• REQUIREMENT: Each line of the listing below containing the word "will" should be returned.

DATA EXCERPTS Block Start

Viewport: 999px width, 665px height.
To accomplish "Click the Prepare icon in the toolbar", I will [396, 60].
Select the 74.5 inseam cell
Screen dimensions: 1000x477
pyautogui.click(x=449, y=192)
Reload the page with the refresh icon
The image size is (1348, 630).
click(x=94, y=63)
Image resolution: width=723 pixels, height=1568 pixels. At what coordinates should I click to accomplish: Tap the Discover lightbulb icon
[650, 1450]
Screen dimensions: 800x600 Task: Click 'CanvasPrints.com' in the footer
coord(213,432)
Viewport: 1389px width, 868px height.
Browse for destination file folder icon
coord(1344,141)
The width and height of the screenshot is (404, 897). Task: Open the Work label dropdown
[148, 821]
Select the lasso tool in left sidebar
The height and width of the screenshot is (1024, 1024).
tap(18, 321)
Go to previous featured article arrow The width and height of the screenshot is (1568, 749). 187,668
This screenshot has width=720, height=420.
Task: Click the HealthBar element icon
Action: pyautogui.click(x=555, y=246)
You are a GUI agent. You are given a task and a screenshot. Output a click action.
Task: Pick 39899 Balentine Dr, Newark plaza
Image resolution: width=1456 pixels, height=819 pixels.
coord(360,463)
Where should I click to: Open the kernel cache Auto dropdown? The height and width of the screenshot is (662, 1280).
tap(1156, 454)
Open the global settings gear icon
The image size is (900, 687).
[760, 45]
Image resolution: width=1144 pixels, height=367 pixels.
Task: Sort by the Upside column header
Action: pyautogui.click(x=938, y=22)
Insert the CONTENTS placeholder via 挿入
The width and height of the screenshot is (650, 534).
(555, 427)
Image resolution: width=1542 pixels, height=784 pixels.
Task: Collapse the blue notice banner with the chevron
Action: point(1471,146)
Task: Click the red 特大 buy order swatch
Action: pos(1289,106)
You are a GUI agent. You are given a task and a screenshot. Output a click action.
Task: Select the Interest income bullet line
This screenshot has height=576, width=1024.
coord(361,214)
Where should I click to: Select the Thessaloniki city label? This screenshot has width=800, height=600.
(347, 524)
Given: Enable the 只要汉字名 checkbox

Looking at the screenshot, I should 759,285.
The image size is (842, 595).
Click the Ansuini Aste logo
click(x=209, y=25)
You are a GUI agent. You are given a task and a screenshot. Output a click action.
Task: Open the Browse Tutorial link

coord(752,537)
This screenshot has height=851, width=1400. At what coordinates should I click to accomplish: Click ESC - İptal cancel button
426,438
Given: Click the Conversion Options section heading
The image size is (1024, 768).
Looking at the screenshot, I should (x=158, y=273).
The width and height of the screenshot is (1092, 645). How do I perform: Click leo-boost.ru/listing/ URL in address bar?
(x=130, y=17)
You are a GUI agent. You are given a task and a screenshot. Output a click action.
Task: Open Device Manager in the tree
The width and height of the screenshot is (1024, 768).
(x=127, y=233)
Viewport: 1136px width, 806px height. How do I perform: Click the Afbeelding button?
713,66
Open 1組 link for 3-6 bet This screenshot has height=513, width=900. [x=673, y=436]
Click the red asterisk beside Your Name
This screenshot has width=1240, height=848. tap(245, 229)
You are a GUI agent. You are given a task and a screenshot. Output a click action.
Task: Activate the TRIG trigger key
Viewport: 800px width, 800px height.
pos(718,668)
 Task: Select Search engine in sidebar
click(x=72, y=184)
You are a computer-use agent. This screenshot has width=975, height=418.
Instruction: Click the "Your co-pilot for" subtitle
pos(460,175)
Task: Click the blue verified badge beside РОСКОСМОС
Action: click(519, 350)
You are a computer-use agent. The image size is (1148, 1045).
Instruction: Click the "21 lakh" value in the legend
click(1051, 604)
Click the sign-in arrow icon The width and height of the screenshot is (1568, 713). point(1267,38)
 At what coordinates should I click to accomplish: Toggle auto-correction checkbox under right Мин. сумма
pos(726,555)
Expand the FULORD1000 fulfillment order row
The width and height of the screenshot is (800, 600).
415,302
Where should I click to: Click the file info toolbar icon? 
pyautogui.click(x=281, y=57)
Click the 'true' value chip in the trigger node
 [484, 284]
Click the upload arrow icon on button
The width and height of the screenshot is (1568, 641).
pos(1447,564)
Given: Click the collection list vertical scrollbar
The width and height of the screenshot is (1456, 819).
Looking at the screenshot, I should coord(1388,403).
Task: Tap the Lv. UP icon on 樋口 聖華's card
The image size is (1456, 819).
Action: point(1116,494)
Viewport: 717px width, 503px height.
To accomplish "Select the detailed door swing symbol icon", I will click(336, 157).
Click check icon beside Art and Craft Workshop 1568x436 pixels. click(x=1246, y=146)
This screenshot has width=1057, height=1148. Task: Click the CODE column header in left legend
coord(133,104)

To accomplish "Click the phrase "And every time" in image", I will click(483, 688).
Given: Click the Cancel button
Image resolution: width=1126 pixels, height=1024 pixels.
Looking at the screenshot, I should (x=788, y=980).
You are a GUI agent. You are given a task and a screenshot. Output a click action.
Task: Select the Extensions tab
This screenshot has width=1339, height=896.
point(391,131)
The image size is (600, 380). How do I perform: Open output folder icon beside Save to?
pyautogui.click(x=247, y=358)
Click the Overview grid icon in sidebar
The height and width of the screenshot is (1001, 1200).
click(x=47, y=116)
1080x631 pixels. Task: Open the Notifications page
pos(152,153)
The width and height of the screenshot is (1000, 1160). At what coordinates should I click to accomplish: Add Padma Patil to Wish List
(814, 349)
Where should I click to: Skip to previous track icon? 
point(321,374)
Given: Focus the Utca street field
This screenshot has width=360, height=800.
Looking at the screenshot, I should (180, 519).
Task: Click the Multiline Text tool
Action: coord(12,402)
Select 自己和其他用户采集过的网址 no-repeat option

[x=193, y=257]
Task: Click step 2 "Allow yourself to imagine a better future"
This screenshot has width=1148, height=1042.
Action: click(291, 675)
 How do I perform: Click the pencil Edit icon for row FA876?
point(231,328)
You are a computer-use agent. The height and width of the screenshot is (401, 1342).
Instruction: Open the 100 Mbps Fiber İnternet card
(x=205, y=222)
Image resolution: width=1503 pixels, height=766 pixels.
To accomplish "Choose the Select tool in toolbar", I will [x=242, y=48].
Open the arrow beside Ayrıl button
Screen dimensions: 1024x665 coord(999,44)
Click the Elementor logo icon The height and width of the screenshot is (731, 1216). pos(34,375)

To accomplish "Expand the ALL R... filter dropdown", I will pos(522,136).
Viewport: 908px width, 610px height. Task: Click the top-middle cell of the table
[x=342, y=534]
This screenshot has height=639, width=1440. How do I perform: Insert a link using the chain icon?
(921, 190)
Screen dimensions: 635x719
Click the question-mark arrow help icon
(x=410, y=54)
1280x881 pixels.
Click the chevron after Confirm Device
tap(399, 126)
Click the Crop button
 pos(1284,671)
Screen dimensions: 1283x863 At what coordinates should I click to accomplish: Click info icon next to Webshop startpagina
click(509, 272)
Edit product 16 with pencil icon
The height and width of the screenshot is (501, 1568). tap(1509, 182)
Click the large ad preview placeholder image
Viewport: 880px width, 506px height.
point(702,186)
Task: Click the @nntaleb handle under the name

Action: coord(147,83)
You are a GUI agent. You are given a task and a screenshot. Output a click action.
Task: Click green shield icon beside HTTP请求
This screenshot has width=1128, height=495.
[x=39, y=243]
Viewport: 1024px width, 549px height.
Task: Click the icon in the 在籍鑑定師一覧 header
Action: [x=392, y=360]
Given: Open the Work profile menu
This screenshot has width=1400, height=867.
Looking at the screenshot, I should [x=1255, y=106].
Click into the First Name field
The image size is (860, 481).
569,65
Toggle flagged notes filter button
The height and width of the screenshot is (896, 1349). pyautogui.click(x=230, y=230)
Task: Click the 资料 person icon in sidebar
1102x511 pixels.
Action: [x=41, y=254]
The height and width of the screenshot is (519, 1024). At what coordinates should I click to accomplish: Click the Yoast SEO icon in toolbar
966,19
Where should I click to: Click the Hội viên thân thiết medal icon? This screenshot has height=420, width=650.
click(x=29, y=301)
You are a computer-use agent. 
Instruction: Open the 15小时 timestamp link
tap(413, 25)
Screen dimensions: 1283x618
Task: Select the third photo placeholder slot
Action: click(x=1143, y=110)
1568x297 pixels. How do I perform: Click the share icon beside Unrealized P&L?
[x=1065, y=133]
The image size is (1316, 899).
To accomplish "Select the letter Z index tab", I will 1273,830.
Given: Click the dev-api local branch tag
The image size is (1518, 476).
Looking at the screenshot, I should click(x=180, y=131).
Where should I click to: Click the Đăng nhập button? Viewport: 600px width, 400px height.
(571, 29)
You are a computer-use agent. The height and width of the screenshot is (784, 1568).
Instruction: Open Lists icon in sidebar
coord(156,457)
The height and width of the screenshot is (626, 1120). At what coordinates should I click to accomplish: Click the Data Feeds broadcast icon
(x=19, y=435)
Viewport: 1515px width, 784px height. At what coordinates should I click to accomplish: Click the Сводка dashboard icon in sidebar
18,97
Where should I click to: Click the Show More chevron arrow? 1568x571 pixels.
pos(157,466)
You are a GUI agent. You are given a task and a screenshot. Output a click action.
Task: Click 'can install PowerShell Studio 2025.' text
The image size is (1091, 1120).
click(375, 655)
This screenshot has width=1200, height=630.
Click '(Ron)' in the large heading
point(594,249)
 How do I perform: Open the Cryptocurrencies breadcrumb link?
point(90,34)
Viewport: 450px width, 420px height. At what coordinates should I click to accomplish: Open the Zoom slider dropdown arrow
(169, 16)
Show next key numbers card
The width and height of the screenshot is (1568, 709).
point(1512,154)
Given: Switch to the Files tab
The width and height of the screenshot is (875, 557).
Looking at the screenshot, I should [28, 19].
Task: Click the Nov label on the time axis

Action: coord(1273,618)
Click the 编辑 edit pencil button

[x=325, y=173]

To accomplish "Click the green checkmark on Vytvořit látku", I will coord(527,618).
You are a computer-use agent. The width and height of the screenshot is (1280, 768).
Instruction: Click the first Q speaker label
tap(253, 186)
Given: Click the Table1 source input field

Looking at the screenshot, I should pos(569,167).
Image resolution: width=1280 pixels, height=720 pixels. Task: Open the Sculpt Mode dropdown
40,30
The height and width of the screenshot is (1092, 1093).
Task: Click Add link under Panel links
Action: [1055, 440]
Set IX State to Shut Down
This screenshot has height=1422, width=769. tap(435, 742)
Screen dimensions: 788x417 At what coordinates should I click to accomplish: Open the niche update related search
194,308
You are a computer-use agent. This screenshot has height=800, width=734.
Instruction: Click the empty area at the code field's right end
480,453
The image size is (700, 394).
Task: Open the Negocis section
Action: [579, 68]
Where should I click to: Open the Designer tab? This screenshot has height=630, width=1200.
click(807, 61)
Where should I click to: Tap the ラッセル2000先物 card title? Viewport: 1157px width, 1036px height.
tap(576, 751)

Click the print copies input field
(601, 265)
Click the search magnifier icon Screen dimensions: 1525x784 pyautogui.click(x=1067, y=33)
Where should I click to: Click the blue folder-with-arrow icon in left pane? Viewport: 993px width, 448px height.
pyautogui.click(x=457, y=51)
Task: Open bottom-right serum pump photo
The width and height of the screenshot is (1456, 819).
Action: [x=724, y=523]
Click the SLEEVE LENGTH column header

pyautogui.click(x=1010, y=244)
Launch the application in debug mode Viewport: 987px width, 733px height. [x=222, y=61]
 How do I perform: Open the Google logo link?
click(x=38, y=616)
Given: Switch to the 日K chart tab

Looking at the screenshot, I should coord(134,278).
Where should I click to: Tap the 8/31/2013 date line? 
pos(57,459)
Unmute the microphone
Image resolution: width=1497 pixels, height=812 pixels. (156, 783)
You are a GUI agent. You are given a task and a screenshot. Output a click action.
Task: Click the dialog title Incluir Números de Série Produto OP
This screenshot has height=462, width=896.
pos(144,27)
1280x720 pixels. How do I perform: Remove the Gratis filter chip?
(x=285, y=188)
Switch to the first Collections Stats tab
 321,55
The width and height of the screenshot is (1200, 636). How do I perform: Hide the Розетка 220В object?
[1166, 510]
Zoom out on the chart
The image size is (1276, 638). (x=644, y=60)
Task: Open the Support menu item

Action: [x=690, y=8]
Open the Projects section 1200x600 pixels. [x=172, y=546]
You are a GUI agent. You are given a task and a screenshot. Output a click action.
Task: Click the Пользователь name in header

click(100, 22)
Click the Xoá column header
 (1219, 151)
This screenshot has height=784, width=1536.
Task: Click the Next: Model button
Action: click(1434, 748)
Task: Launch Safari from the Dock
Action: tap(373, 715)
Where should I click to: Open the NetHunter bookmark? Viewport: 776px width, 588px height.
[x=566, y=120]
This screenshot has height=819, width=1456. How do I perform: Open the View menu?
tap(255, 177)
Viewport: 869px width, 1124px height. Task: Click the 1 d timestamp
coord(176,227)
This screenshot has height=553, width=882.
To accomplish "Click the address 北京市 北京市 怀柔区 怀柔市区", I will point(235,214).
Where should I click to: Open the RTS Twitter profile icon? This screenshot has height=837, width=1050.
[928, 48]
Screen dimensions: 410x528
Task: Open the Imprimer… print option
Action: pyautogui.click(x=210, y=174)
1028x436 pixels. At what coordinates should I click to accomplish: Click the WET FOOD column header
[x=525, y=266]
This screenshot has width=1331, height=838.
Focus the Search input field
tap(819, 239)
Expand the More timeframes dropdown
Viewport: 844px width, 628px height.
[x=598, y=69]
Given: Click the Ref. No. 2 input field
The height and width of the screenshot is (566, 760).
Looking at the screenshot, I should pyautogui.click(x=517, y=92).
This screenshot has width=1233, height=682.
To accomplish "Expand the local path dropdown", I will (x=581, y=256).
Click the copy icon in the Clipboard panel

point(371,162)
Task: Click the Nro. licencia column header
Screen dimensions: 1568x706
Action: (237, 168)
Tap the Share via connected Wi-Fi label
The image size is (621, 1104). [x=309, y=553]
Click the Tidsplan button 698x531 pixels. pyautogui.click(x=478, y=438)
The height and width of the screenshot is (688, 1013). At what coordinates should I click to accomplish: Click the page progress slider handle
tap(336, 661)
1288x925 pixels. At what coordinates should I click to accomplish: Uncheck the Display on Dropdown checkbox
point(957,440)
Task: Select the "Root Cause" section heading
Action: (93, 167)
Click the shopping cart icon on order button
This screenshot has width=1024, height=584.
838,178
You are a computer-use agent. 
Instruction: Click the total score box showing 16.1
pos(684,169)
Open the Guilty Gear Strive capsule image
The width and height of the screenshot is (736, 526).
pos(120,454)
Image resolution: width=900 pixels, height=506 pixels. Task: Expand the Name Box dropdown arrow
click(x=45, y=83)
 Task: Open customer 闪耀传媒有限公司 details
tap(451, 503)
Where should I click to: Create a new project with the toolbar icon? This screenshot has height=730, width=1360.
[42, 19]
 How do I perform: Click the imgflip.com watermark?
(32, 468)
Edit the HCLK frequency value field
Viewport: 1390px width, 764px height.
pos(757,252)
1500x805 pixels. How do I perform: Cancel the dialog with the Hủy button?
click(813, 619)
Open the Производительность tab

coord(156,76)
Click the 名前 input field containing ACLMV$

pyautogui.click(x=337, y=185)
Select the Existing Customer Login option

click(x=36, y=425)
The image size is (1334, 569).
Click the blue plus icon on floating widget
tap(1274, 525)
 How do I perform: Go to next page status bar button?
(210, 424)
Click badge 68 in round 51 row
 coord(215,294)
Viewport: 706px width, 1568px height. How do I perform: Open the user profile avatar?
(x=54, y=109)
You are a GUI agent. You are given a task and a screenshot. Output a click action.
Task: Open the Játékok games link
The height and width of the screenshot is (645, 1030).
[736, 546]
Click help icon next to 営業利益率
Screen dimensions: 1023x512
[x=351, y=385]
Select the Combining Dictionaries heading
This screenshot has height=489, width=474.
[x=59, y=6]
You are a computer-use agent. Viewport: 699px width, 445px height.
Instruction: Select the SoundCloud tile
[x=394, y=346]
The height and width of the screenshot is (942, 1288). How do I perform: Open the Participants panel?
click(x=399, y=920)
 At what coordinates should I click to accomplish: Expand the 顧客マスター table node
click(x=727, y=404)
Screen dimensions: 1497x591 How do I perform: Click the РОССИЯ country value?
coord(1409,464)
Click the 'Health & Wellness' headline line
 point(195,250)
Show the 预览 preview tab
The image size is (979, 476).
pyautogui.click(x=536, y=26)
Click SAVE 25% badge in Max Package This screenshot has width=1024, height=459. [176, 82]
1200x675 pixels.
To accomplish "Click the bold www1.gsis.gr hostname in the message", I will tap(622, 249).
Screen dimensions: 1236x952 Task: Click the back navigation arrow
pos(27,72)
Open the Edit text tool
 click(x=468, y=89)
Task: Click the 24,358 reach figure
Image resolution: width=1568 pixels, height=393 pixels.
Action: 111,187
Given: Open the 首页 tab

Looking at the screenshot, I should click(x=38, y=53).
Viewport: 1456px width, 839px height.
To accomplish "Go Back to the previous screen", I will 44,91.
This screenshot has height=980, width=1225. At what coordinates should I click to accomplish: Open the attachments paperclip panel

DATA EXCERPTS Block End

• TASK RESULT:
To accomplish "Click the Prepare icon in the toolbar", I will [396, 60].
To accomplish "Select the detailed door swing symbol icon", I will click(336, 157).
To accomplish "Click the phrase "And every time" in image", I will click(483, 688).
To accomplish "Choose the Select tool in toolbar", I will [x=242, y=48].
To accomplish "Expand the ALL R... filter dropdown", I will pos(522,136).
To accomplish "Select the letter Z index tab", I will 1273,830.
To accomplish "Click the green checkmark on Vytvořit látku", I will coord(527,618).
To accomplish "Click the address 北京市 北京市 怀柔区 怀柔市区", I will point(235,214).
To accomplish "Expand the local path dropdown", I will (x=581, y=256).
To accomplish "Click the bold www1.gsis.gr hostname in the message", I will tap(622, 249).
To accomplish "Go Back to the previous screen", I will 44,91.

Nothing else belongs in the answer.